■ **What you will do**: Output the lines from the top of the entries below to the line with "You are a GUI", both included, exactly and without pictures.
*** Opening Recorded data ***
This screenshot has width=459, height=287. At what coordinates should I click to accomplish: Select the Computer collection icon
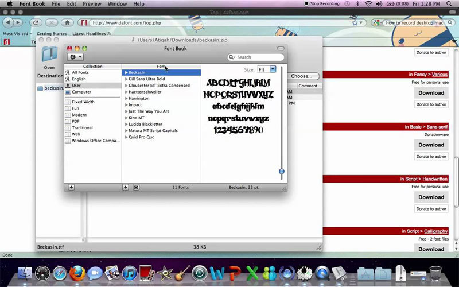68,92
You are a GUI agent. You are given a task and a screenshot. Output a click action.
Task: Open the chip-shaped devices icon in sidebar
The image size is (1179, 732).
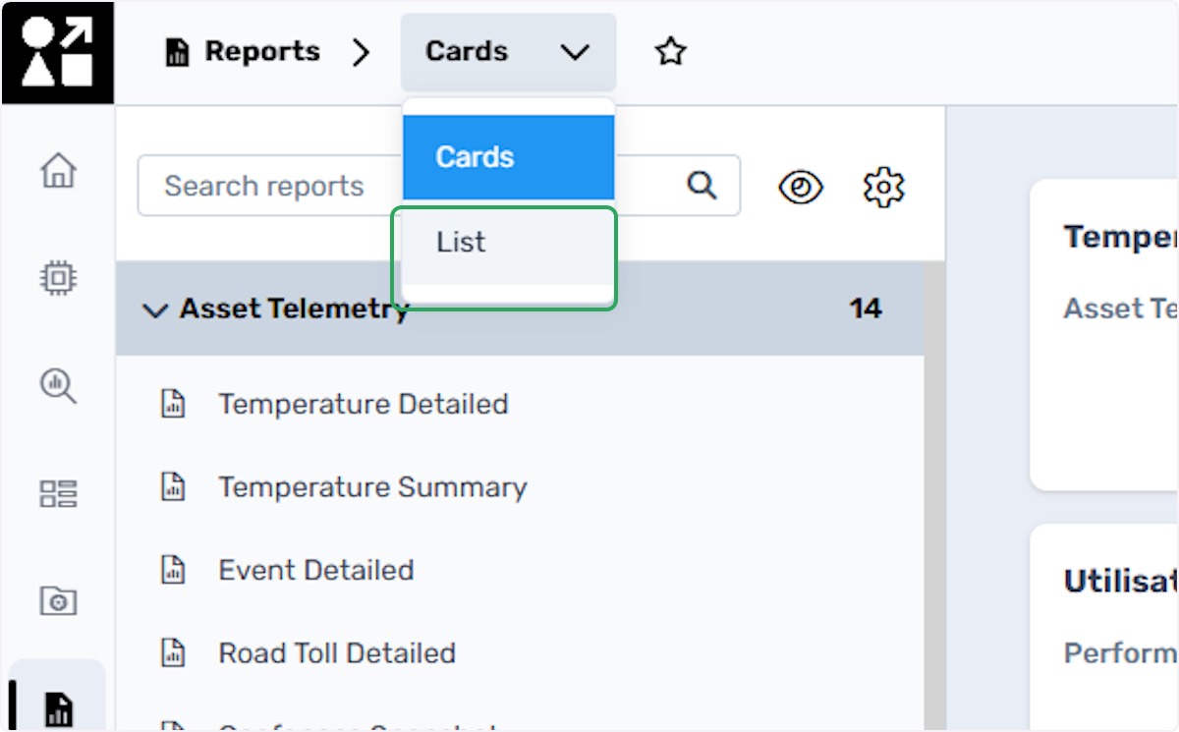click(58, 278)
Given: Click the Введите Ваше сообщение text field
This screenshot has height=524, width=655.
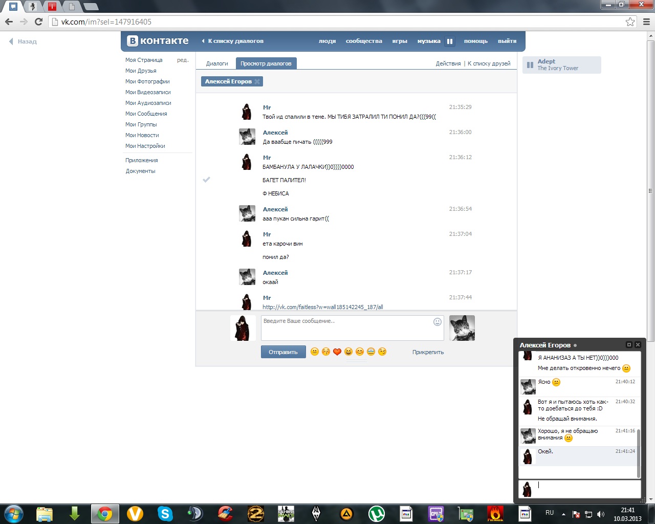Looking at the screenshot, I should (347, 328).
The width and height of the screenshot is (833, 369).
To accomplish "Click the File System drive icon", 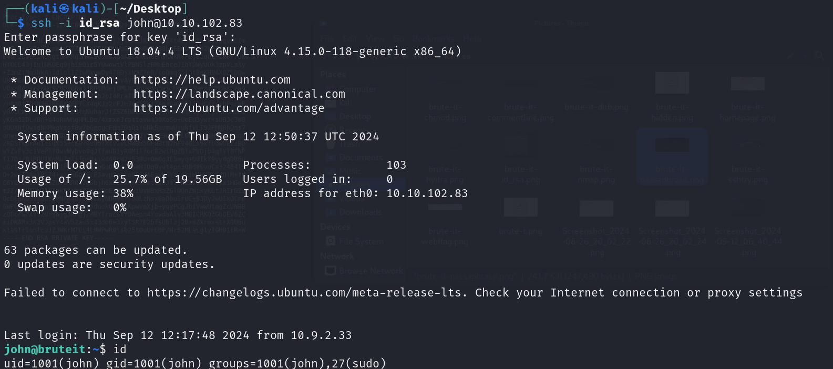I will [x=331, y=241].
*** Closing Recorded data ***
■ **Solution**:
This screenshot has width=459, height=287. At what coordinates should I click to accomplish: Select the Computer collection icon
68,92
You are a GUI agent. You are given a task and a screenshot. Output a click action.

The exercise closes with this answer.